O PCP, questionado pelo PÚBLICO, afirma que a Festa do Avante! “não solicitou nem teve qualquer apoio financeiro do BES”, nem fez “qualquer pedido de donativo a esta ou qualquer outra entidade privada”. Aquilo que existiu entre o partido e o BES para a Festa do Avante! foi apenas a contratação de um “conjunto de serviços”, pelo qual a organização do evento “pagou mais de 20 mil euros no ano presente que serão inscritos nas contas do PCP, a enviar ao Tribunal Constitucional, como despesa”.
“A relação que a Festa do Avante! detém com o BES/Novo Banco é estritamente de natureza comercial, com a contratação dos serviços mencionados, nas condições apresentadas pelo próprio banco”, afirma o PCP, sem especificar, apesar de inquirido sobre essas condições. "Ao contrário do que é sugerido nas perguntas [enviadas pelo PÚBLICO ao PCP], salienta-se que na relação comercial com o BES, outros bancos e diversas entidades a que a Festa do Avante! tem de contratar serviços, são estas que efectivamente têm proveito da relação estabelecida como acontece com a generalidade dos clientes.”
Quem no Departamento de Municípios e Institucionais do BES elaborou o documento afirma que “o valor do donativo encontra-se previsto no orçamento do Departamento de Comunicação para o corrente ano na rubrica de ATM [conhecidas como caixas multibanco para levantamento e depósito de dinheiro]”.

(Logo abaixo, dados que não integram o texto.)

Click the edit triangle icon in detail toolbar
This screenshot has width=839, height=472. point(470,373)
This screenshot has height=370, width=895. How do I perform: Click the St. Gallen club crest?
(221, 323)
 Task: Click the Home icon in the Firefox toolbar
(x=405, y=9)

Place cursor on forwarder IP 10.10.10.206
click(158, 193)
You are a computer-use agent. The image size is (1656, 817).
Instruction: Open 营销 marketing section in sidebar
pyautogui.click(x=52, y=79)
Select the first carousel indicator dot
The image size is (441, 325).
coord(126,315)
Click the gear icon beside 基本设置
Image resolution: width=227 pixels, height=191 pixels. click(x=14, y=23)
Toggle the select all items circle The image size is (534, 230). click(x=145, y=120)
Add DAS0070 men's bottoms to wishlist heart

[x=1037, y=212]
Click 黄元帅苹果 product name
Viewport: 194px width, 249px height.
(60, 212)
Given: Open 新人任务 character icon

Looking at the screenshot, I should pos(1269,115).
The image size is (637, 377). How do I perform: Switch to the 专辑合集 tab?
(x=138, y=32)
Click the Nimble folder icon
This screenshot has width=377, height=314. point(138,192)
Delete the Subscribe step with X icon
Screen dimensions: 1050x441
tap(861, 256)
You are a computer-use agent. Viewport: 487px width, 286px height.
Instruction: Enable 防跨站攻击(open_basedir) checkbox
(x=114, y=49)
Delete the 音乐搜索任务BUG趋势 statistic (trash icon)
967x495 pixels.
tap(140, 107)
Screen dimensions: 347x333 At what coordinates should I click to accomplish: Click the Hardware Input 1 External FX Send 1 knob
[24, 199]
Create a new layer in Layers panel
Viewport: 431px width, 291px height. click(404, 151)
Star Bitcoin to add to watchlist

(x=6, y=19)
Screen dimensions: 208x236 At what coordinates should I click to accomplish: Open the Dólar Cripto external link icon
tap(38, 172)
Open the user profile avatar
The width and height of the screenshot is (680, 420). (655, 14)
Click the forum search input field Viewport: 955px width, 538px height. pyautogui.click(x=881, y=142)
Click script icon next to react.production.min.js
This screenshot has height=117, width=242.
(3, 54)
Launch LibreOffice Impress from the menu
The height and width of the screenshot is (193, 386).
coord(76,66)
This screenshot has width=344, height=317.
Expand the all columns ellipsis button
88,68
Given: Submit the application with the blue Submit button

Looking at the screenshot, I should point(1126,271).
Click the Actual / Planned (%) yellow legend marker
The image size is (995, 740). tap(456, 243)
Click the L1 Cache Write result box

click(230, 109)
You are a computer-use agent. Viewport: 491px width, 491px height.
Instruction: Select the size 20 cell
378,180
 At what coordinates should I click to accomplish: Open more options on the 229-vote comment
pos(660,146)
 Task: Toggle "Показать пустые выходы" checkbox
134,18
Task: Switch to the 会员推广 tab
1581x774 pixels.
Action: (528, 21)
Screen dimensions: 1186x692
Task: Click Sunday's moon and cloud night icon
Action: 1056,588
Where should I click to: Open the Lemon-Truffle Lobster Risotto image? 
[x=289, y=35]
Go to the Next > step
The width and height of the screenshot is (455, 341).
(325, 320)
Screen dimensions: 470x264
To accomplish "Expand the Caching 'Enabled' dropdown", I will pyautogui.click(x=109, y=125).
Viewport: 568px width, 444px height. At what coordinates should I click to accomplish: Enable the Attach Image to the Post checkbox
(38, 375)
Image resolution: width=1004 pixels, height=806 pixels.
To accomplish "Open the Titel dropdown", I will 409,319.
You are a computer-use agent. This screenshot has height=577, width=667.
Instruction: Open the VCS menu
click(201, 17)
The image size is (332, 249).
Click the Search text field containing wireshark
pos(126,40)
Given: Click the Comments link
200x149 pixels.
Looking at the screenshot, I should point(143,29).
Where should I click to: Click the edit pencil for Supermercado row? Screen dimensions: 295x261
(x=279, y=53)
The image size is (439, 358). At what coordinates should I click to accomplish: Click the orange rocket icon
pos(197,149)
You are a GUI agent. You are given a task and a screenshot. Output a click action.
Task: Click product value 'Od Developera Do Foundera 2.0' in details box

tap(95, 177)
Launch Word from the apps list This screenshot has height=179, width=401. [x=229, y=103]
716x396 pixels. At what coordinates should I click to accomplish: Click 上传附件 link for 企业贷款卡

Descreve-se também que o PCP diz que pretende instalar no recinto da festa diversos equipamentos e serviços pelos quais o partido “pagará cerca de 23 mil euros” ao banco. A saber: instalação de oito caixas multibanco com piquete de assistência, de 200 terminais de pagamento móveis (para pagamento por cartão) e de cofres nocturnos; assim como o transporte e tratamento de valores e uma máquina de contar notas e moedas.
“Descontos” na factura
A referência do próprio banco de que o “donativo” se encontrava “previsto” na rubrica de ATM deixa antever que o apoio do BES poderia ser feito através de um abatimento à conta de 23 mil euros que o PCP teria de pagar. Ora, este tipo de apoio, classificado como um donativo indirecto, também é proibido por lei. “É vedado aos partidos políticos: (…) receber ou aceitar quaisquer contribuições ou donativos indirectos que se traduzam no pagamento por terceiros de despesas que àqueles aproveitem”, diz a lei.
O PÚBLICO contactou o porta-voz do Novo Banco, que nunca atendeu, e o director do Departamento de Municípios e Institucionais, Pedro Espírito Santo da Cunha, cujo gabinete respondeu que não tinha disponibilidade para prestar esclarecimentos.
Questionada pelo PÚBLICO sobre a existência, em anos anteriores, de “donativos” deste género à Festa do Avante!, a Entidade das Contas e Financiamentos Políticos, encarregada de fiscalizar as contas dos partidos e das campanhas eleitorais, limitou-se a responder que “se houve ou tivesse havido donativos de pessoas colectivas, a entidade teria imediatamente feito uma queixa-crime ao Ministério Público”.